The Ministry of Finance proposes regulations to improve the legal framework for privately-placed corporate bonds
Wednesday, Dec/03/2025 - 13:49
(LND) – The Ministry of Finance is drafting a new Decree on the private placement and trading of corporate bonds, aiming to complete the current legal framework, tighten conditions for individual investors, clearly classify issuing entities, and enhance transparency and safety standards for the capital market.
Accordingly, these adjustments proposed by the Ministry of Finance are set within the context of implementing the Law on Enterprises, the amended Law on Securities, while also concretizing the policy of developing a safe, transparent, and sustainable capital market that gradually reduces the burden of medium- and long-term capital on the banking system.
While Decree 153/2020/NĐ-CP and its amending decrees primarily structured their regulations in a sequential manner - from issuance conditions, procedures, and documentation to registration, depository, trading, settlement, and information disclosure - the draft Decree has been “redesigned” to align more closely with the classifications set out in the law. Instead of grouping all issuers together, Chapter II of the draft Decree is reorganized into separate sections for enterprises that are not public companies, securities companies, or fund management companies; and a separate section for public companies, securities companies, and fund management companies. Accompanying these sections are provisions relating to the registration, depository, trading, and settlement of bonds. This structural approach enables enterprises and regulatory authorities to look up and apply the rules more easily, while ensuring clearer delineation of responsibilities and authority for each actor throughout the issuance process and market supervision.

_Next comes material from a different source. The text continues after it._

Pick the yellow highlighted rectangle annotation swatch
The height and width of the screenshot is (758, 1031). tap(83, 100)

The new regulations will tighten investor eligibility, distinguish between types of issuers, and raise standards for transparency and safety in the capital market.
Building on this new structure, one of the key issues attracting public attention is the policy direction of tightening the categories of investors allowed to participate in the privately-placed corporate bond market, particularly individual investors. The draft Decree thoroughly reflects the amendments in the Law on Securities by clearly distinguishing between institutional professional securities investors and individual professional securities investors. For enterprises that are not public companies, whether issuing plain bonds, convertible bonds, or bonds with warrants, if the private placement is made to individual professional securities investors, the bonds must be credit-rated and must also be backed by collateral or fully guaranteed for principal and interest payments. This serves as an important legal “safeguard” aimed at raising product quality standards, enhancing transparency, and better protecting individual investors - the group most vulnerable to risks when the market experiences volatility.

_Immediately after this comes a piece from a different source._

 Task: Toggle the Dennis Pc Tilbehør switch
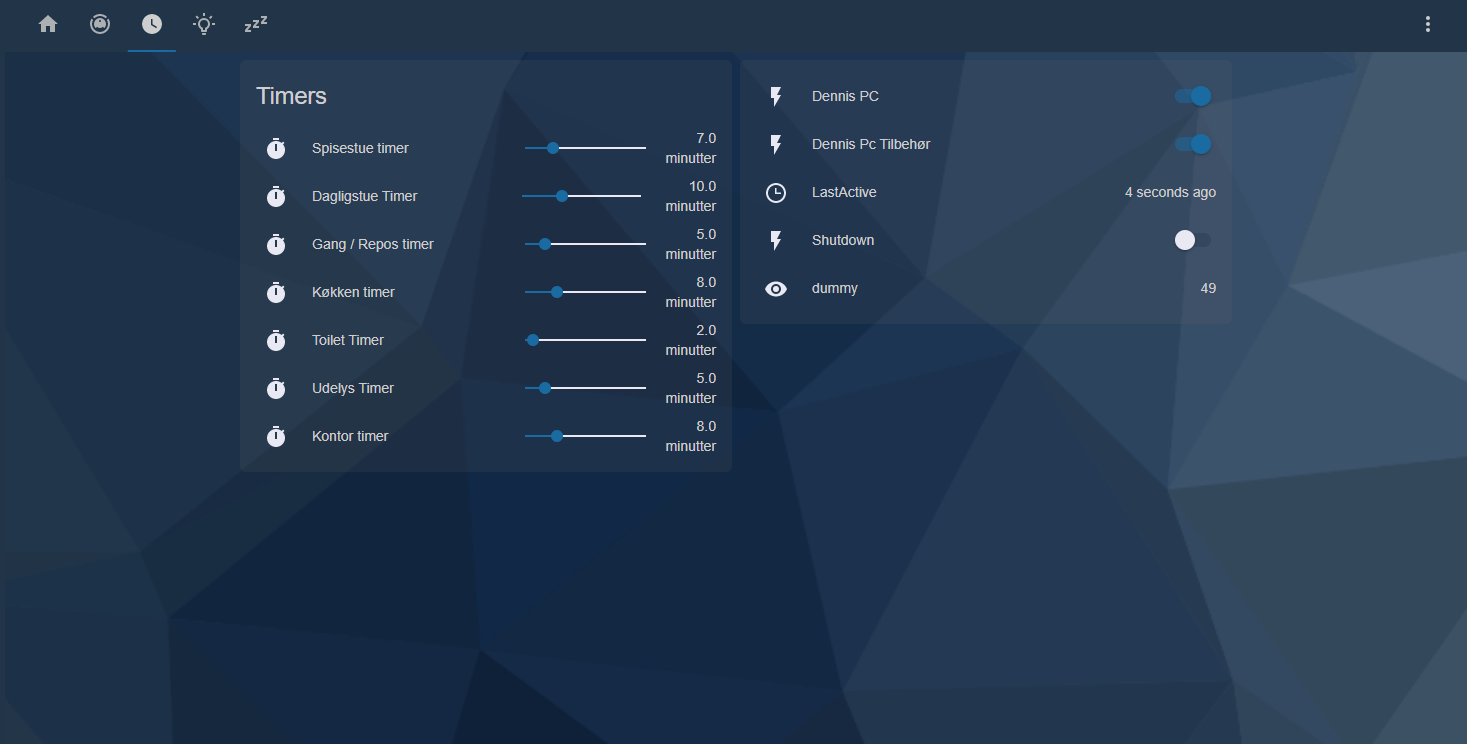click(1193, 144)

For public companies, securities companies, and fund management companies, the draft Decree adopts a differentiated approach. In the case of private placements of convertible bonds, the eligible purchasers are aligned with those permitted to buy shares in private offerings - namely strategic investors and professional securities investors (both institutional and individual) - and no credit rating or collateral requirement is imposed. However, for plain bonds and bonds with warrants issued privately to individual investors, the draft still requires a credit rating and collateral or a payment guarantee. Thus, instead of applying uniform rules across the board, the new regulations move toward a “tailored” approach for each type of bond and each category of enterprise, while consistently maintaining stricter requirements whenever individual investors are involved.

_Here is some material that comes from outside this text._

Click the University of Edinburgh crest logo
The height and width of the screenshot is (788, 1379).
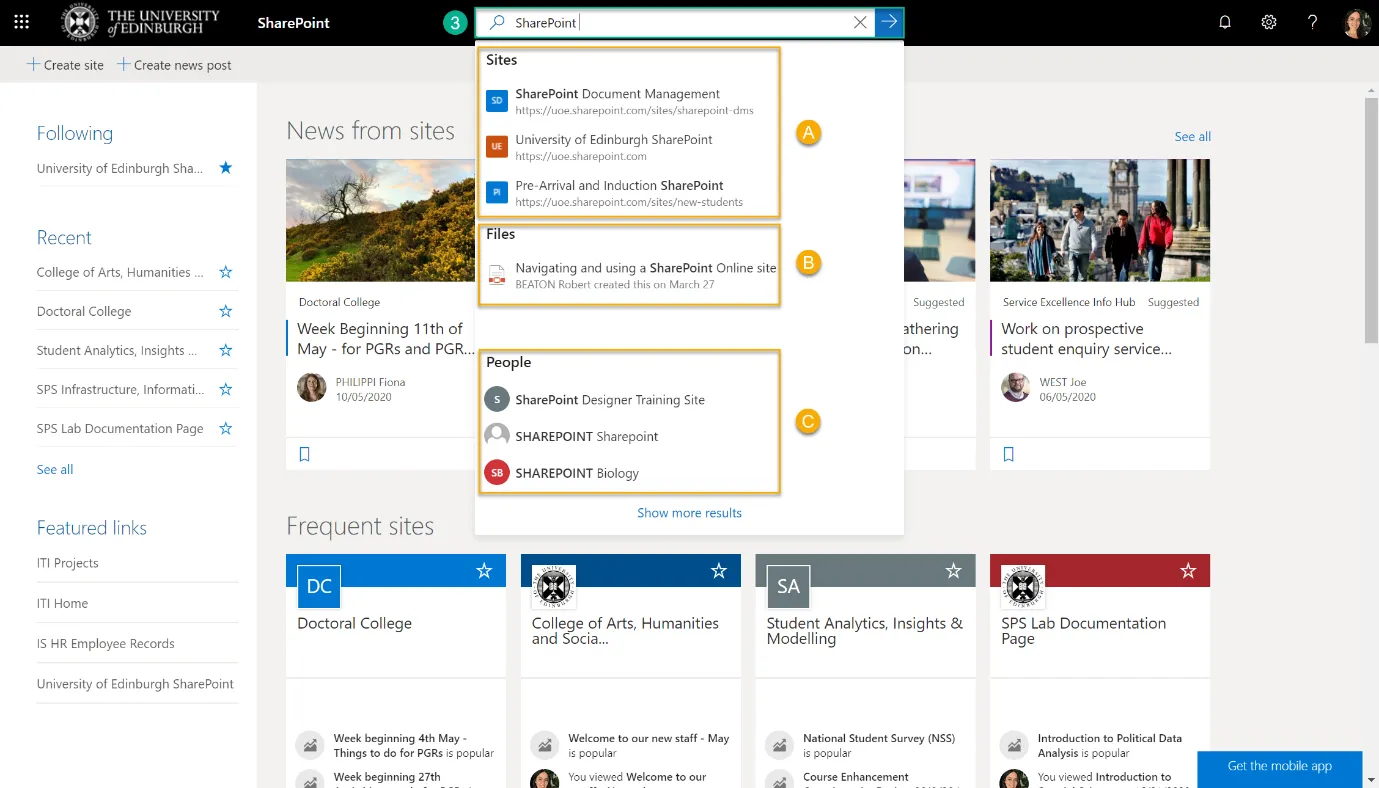80,22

Alongside raising standards for bond products, the draft Decree also revises the mechanism requiring investors to acknowledge their understanding of investment risks. If previously, all professional securities investors, including organizations and individuals, were required to sign a statement affirming that they had been fully informed, understood the terms and conditions of the bonds, and would bear full responsibility for their investment decisions, now, based on practical review and recommendations from the Vietnam Bond Market Association, the Ministry of Finance now proposes that only individual professional investors be required to sign such acknowledgements. This “focusing” of the requirement reflects a clear policy direction: strengthening protection for the more vulnerable group of investors while avoiding unnecessary formalities for institutional investors, who already possess established systems and professional risk-management procedures.
On the side of issuing enterprises and intermediary organizations, the draft Decree continues to adopt the issuance methods currently in practice, such as auctions, underwriting, issuance agency, or direct sales (for credit institutions), while further standardizing the bond issuance advisory process. Advisory service providers are required to assist enterprises in preparing complete, accurate, and compliant documentation, while also bearing clear responsibility as a “filter” during the issuance process. Together with enhanced information disclosure requirements and a centralized registration, depository, trading, and settlement mechanism, these adjustments aim to address the issues of mass issuance, incomplete information, and the failure to accurately reflect the risk profile of each enterprise’s bonds.
Overall, the amendments demonstrate the regulators’ efforts not only to “patch up” the issues arising from recent market instability but also to establish a new legal order for the private corporate bond market: the sub‑legal document is more systematically organized, issuers and investors are clearly classified, requirements for credit ratings and collateral are elevated, and the responsibilities of issuing enterprises and intermediary organizations are more specifically defined. Once the new Decree is promulgated and implemented in coordination with the Law on Enterprises and the amended Law on Securities, the privately-placed corporate bond channel is expected to become an important pillar supplementing medium- and long-term capital for the economy, helping to strengthen investor confidence, ensure financial safety, and support macroeconomic stability.